A reader writes:
Something occurred to me, though. If you're armored all over, including gauntlets, how can you hold a sword?
Wouldn't covering your whole hand with metal make it really easy for the sword to just slip out, or twist so you're whacking people instead of cutting them? How did/does that work?
Gauntlets were, and are, not steel gloves. They cover the back of the hand and wrist, which is the part your enemy can actually hit, not the gripping surface on the inside. Sturdy gloves were usually standard equipment too; they went along with all of the other padding and covering that went under and over your armour, to help soak up the shock of impacts and stop your mail from ripping your nipples off.

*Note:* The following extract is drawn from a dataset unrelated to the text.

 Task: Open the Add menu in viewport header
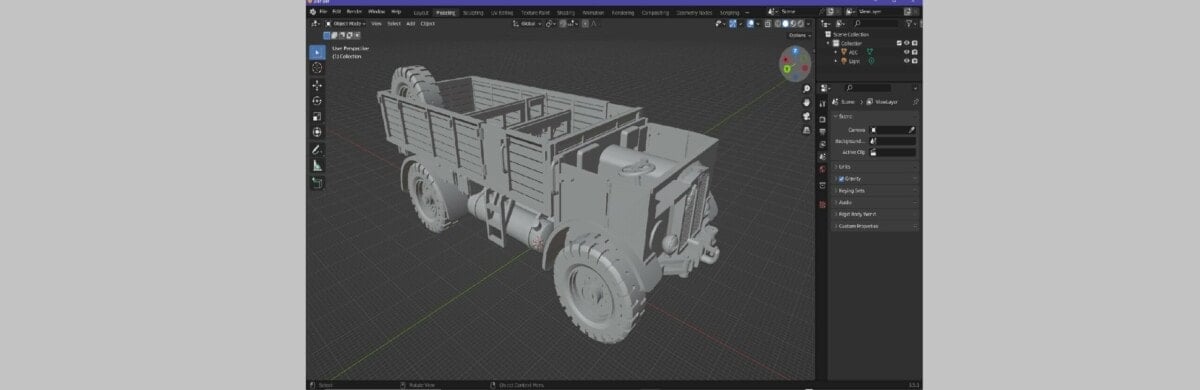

There were many kinds of armour gauntlets, some of which probably had plates and/or mail permanently attached to a glove. And there may actually have been full-coverage metal gauntlets, for some reason, too; many odd kinds of armour have been made, and many of the most impressive pieces were for display or ceremonial purposes, and so didn't need to be practical.
(Whenever you start talking about this stuff you tend to end up with a giant comments-thread argument among a bunch of people who know an awful lot about historical weaponry, or think they do because they've read a lot of Dungeons and Dragons sourcebooks.)
But, in general, gauntlet armour was for the backs of the hands.
Today, most things called "gauntlets" are whole tough gloves - motorcycle gauntlets, welding gauntlets, et cetera. They'd probably work well as undergloves for armour.
(The abovementioned Nikolas Lloyd's site has a page about armour he's made, but he's only done mail and hoplite armour. But on the mail page he uses the term "preventing over-much beflapment", and that should be good enough for anyone.)